Say, however, that we don’t have such a partition algorithm. Or that the problem is explicitly asking us to implement a partition algorithm. One trick we can do here is exploit that we know how to create new 0s. In contrast to when our array might container pointers or similar, we can just “remember how many zeros to add in later”. Here’s a Python version, basically of the first C++ solution:

class Solution(object):
    def moveZeroes(self, nums):
        nextWrite = 0
        for nextRead in range(len(nums)):
            x = nums[nextRead]
            if x == 0:
                continue
            nums[nextWrite] = x
            nextWrite += 1
        for zeroOut in range(nextWrite, len(nums)):
            nums[zeroOut] = 0

Basically nextWrite serves as new_end, the first for loop is remove, and the second for loop is fill.

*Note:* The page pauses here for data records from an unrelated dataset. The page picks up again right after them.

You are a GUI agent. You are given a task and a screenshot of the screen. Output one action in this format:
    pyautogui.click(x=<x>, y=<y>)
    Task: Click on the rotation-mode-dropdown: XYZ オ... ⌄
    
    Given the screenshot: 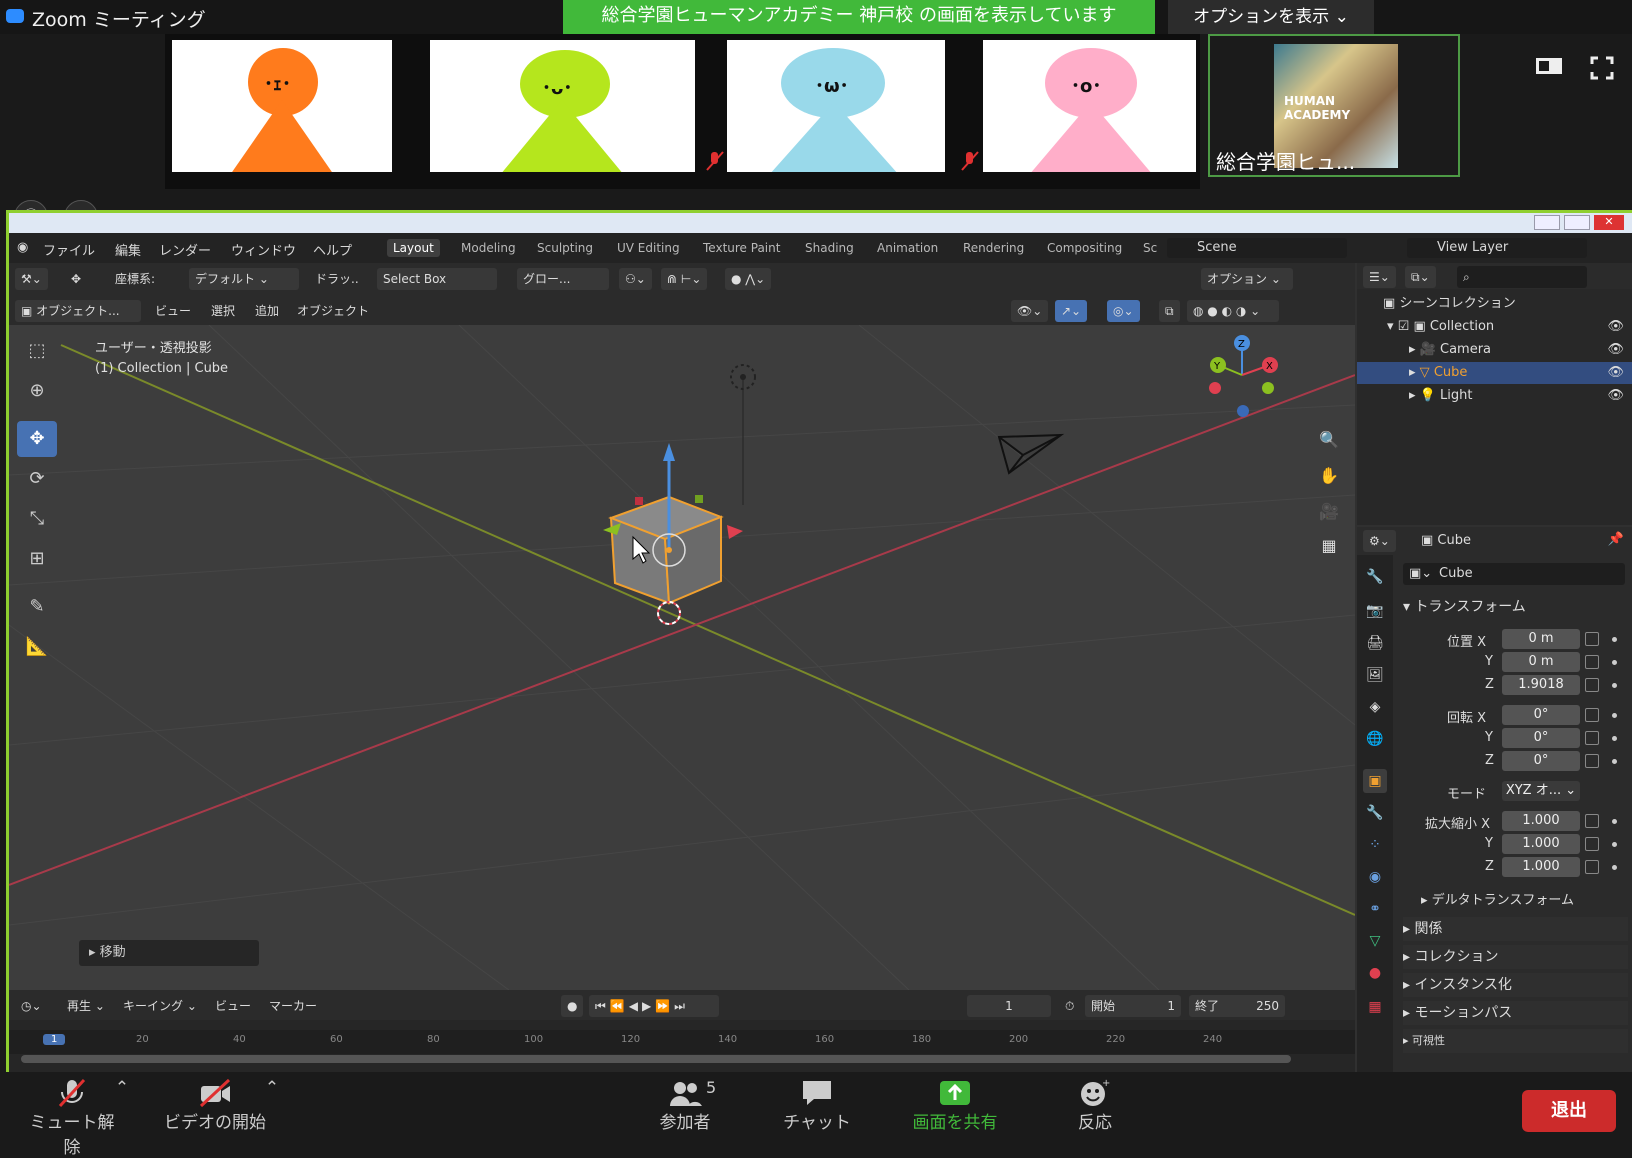 What is the action you would take?
    pyautogui.click(x=1541, y=791)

Say, however, instead of an array of 0s, we have an array of objects, and we’ve been partitioning them based on whether their, I don’t know, books-checked-out-of-the-library-count was 0. We couldn’t really do the above approach because we couldn’t reconstruct a whole object after-the-fact. A nice sequel problem to consider, basically, how do we “really” implement partition.

PS: This problem can be found in codewars, too. I’d say related questions are collected under array questions, or sorting questions.

Tools and Takeaways

  1. Moving elements within an array is a common sort of “vocabulary” pattern. Remove, partition, etc., are often building blocks of larger algorithms.
  2. Sometimes we may break a for-loop up into multiple “ranges”. In our first approach, we go through the “tail” of the input array to zero-out those contents.
  3. Sometimes we can recreate the same values we care about, but later. We can do this when the values are integers. Sometimes we can’t get away with that, and have to do something more sophisticated.